9j) Compare the training error rates between the pruned and un-pruned trees. Which is higher?
From 9b), we know that the training error rate of un-pruned tree is .1675 or misclassification rate is 16.75%. Lets find the training error rate of pruned tree.
summary(prune.oj)
##
## Classification tree:
## snip.tree(tree = tree.oj, nodes = 2L)
## Variables actually used in tree construction:
## [1] "LoyalCH" "PriceDiff" "ListPriceDiff"
## Number of terminal nodes: 5
## Residual mean deviance: 0.8332 = 662.4 / 795
## Misclassification error rate: 0.1675 = 134 / 800
From the above, we can see that the training error rate of pruned tree is also .1675. Hence, we can conclude that both pruned and un-pruned trees have the same training error rate.
The key difference is that the pruned tree has lesser terminal nodes(5) compared to the unpruned tree.
9k) Compare the test error rates between the pruned and unpruned trees. Which is higher?
We know the test error rate for the unpruned tree is 0.1740741 from 9(e). Lets find out the test error rate of pruned tree.

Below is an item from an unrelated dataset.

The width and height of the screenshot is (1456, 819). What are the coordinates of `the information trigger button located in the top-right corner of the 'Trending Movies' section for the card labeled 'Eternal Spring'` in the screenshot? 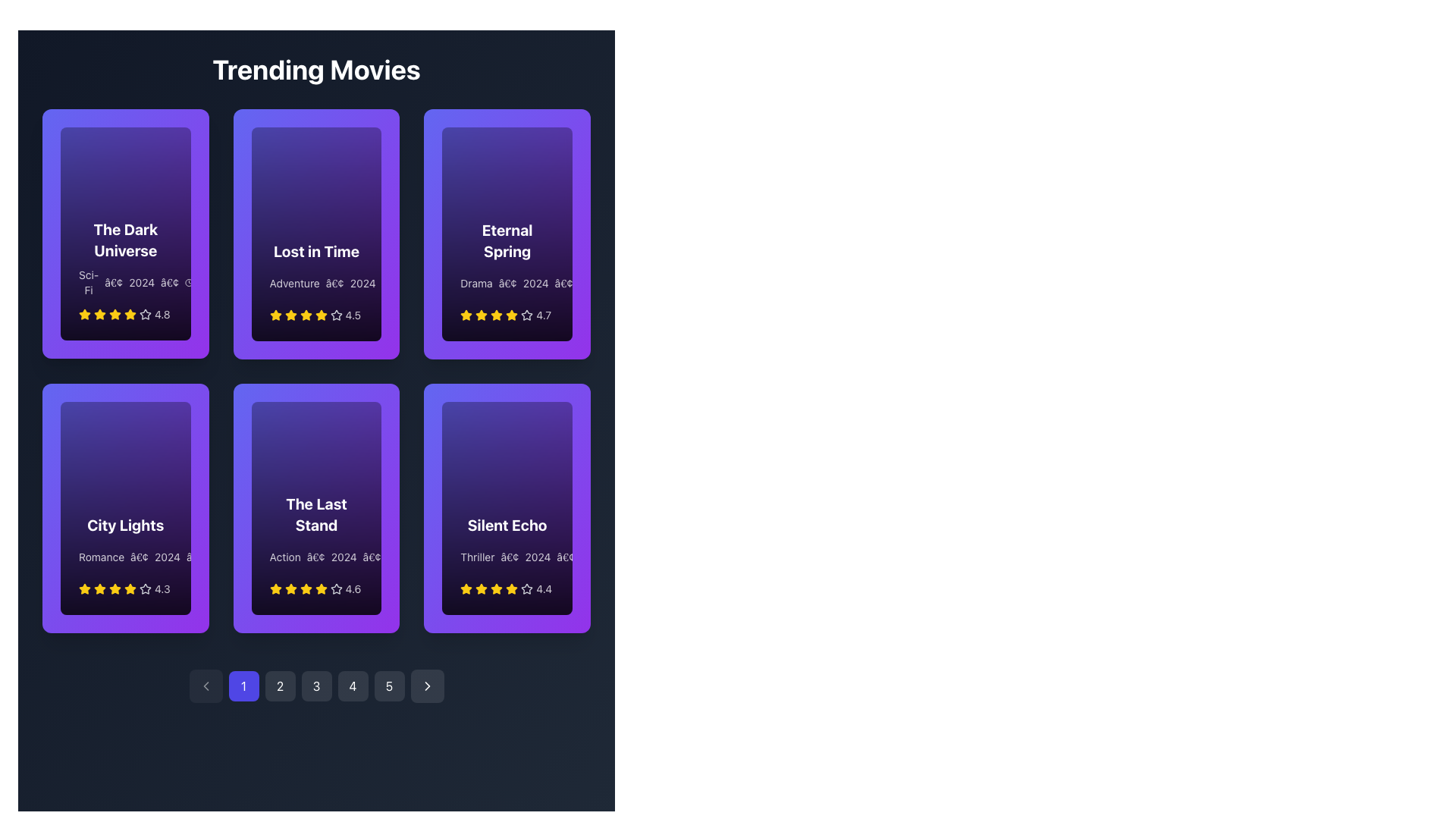 It's located at (538, 140).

# Get the training error of pruned tree using predict function
prune.oj.preds = predict(prune.oj, newdata = oj.test, type = "class")
table(prune.oj.preds, oj.test$Purchase)
##
## prune.oj.preds CH MM
## CH 135 17
## MM 30 88
mse.prune.oj = (17+30)/270
mse.prune.oj
## [1] 0.1740741
From the above, the test error rate of pruned tree is 0.1740741 which is same as the test error rate of un-pruned tree. There is no difference in the misclassification rate.